Skip links

Assault on a Care Home for People with Disabilities in Japan

In the early dawn of July 26, 2016, a man with knives broke into and carried out an assault on a care home for people with disabilities in the south of the Tokyo Metropolitan Area, Japan. The man, Satoshi Uematsu, and a former employee of the care home threatened staff members during their night shift, bound them with zip ties, and deprived them of their mobility.

Uematsu started to wake up inmates one by one, checked the degrees of their disability, selected inmates whom he regarded as severely disabled, and stabbed or slashed them on their beds. Eventually, 19 inmates were killed, and 24 others were injured. After fleeing the care home, he turned himself into the police.
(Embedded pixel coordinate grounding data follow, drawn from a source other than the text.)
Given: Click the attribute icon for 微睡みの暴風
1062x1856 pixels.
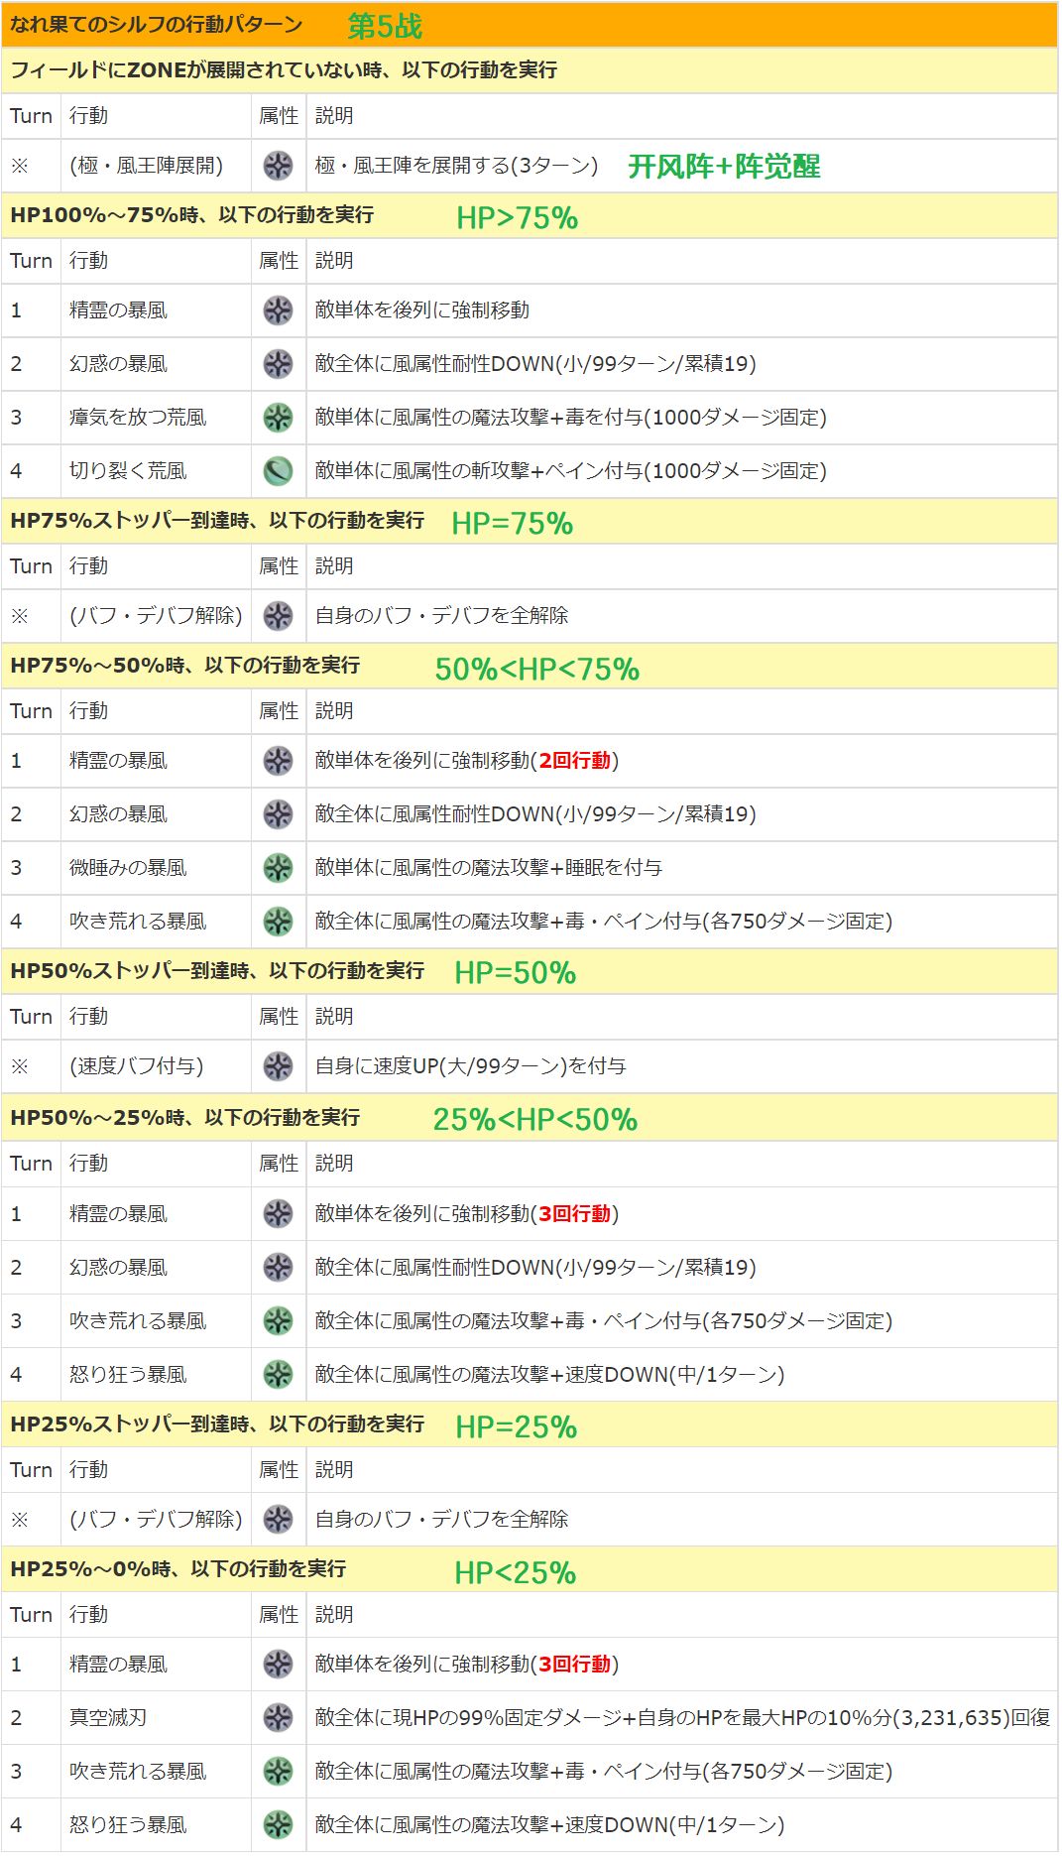Looking at the screenshot, I should [278, 868].
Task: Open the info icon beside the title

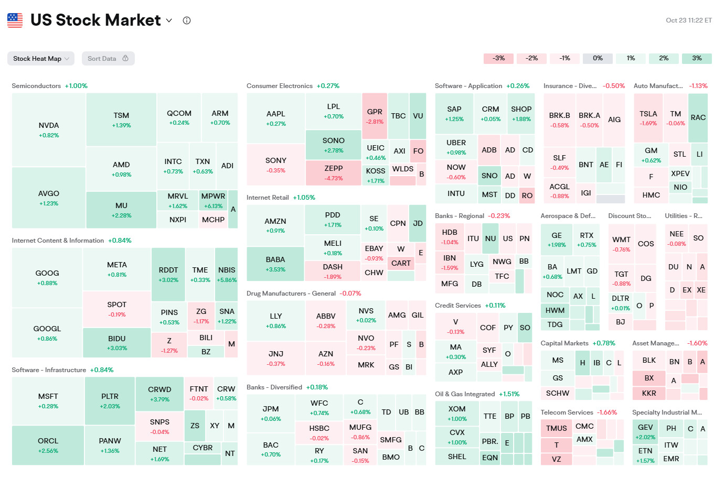Action: click(x=187, y=20)
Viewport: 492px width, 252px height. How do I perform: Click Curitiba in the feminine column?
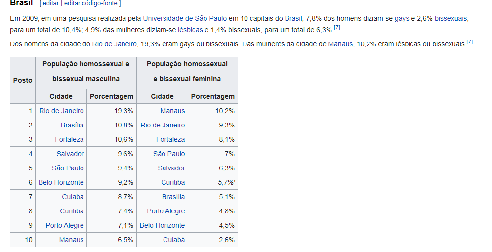[x=173, y=182]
The event sent a shockwave throughout Japan and even overseas. As for his motive, Uematsu maintained people with severe disabilities should be put under euthanasia. There seems to be no evidence that clearly indicates Uematsu, in developing his own extreme view, absorbed specific ideology or the like in a systematic manner, and it is concluded he developed the view mostly on his own.

Uematsu’s assault on a care home is not generally seen as politically or ideologically motivated, but his attempt to add theory to his view makes the case more ominous. Though such a theory looks obviously irrational to anybody’s eyes, it can be enough to give his case more transmissible power in igniting a copycat.